Christine Genzer <Ch**********@web.dewrote:
Duncan Booth schrieb:
>Christine Genzer <Ch**********@web.dewrote:
>>I wonder - how do tools like Google Analytics differ real unique
users from all those millions of bots, crawlers, and so on?
Is it based on IP ranges, or "Javascript=active", or what????
Google analytics and similar use javascript to fetch a url from the
analytics server. Crawlers don't execute javascript so they never
touch the analytics server.
Well, this was my idea too, but is that really true? Everyone says
that crawlers and bots could not execute javascript - but why?! If a
browser can do it, why shouldn't a bot be able to do the same? The
harvesters and spam bots get more and more intelligent I guess - a lot
of email adresses are "hidden" by Javascript - so wouldn't a good spam
bot also execute Javascript? Javascript is source code, instructions
just like html and so on - why could this not be executed?!
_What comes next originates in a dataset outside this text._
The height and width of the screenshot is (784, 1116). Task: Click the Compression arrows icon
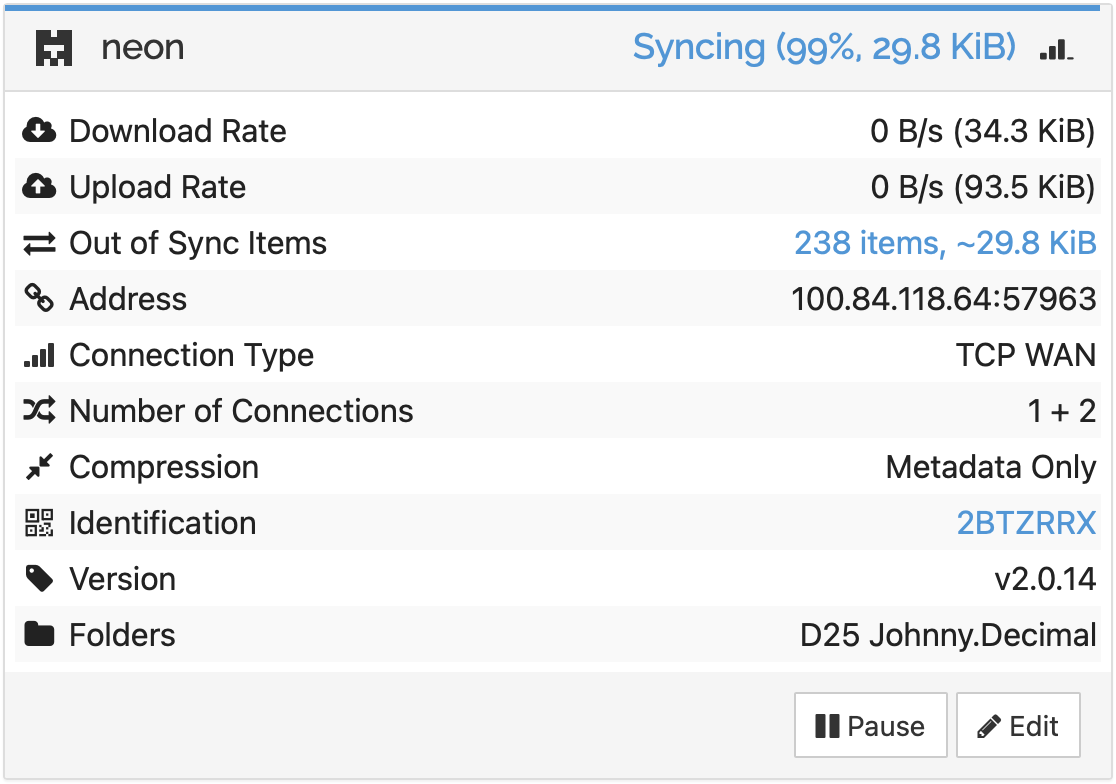click(39, 467)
It isn't that they 'could not', rather in general they 'do not'. It's
quite easy to write a bot which executes all javascript
: just drive IE
through its automation interface, but it will be much slower and doesn't
gain you much.
If your crawler is something like Google then you want to respect
people's wishes, so there isn't any point looking for hard-to-find
pages: if someone wants you to find all their pages they can create a
sitemap with non-javascript links.
If your crawler is a harvester looking for email addresses then you'll
get more by crawling fast and missing some than by crawling slowly to
grab them all. Perhaps this will change in the future as more sites
obfuscate email addresses. You might find this article of interest:
http://nadeausoftware.com/articles/2...esses_spammers
Also, even if you did decide to execute Javascript, making a bot
specifically exclude the common analytics sites would make sense: why
advertise what you are doing?